»»

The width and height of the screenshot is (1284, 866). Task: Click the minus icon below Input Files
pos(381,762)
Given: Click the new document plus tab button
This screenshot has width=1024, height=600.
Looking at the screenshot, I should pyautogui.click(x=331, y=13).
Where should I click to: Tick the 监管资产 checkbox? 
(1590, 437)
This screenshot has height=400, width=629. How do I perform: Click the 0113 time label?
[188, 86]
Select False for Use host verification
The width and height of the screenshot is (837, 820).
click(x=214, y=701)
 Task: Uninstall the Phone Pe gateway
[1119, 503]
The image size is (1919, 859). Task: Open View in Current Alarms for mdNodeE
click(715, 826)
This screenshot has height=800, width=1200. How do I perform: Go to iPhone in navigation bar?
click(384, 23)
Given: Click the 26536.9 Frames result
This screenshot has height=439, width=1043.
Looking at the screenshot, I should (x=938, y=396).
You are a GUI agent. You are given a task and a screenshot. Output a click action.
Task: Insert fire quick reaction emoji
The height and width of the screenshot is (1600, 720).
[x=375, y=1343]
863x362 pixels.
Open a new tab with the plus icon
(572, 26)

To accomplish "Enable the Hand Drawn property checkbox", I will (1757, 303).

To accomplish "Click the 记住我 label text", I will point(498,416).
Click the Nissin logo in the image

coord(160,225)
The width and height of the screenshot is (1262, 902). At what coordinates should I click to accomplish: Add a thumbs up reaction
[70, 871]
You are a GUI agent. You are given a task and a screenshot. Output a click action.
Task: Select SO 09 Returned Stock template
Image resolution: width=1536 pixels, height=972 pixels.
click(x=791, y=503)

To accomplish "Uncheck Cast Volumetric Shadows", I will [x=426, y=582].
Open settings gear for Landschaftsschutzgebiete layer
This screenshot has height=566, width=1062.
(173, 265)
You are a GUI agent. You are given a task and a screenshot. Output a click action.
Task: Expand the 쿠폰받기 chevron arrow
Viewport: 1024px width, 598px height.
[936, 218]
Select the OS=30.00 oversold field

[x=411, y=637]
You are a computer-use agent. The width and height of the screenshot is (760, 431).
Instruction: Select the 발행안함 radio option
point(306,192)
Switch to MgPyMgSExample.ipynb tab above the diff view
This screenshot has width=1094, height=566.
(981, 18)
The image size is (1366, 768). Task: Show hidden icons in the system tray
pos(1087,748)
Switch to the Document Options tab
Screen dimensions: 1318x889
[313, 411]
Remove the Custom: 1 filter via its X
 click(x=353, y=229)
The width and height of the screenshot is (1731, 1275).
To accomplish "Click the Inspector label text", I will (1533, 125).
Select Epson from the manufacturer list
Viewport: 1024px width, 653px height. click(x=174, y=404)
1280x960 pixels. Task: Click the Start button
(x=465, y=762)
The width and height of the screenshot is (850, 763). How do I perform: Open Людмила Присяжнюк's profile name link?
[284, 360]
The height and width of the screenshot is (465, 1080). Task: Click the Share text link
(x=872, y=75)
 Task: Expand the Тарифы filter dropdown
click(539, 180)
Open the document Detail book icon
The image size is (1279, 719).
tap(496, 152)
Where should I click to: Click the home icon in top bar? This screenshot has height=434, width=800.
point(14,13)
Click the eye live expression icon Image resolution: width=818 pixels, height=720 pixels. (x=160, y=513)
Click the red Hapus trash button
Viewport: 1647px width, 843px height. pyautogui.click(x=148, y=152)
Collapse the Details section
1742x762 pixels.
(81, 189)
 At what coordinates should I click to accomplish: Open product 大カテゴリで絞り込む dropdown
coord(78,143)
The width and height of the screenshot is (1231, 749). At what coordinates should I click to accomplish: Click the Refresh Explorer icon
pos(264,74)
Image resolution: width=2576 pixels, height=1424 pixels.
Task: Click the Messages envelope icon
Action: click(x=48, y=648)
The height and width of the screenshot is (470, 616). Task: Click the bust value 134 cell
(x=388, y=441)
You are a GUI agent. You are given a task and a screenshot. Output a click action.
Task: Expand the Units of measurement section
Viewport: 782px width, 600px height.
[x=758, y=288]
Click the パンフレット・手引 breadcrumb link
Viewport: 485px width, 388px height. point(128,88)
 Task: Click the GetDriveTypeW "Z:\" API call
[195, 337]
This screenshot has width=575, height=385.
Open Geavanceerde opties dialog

««

#### Your goal:
Could you set down, exactly as written, the lines above between the one holding "The image size is (1279, 719)." and the one holding "Click the eye", inclusive, and nothing more?

#### Your response:
The image size is (1279, 719).
tap(496, 152)
Where should I click to: Click the home icon in top bar? This screenshot has height=434, width=800.
point(14,13)
Click the eye live expression icon Image resolution: width=818 pixels, height=720 pixels. (x=160, y=513)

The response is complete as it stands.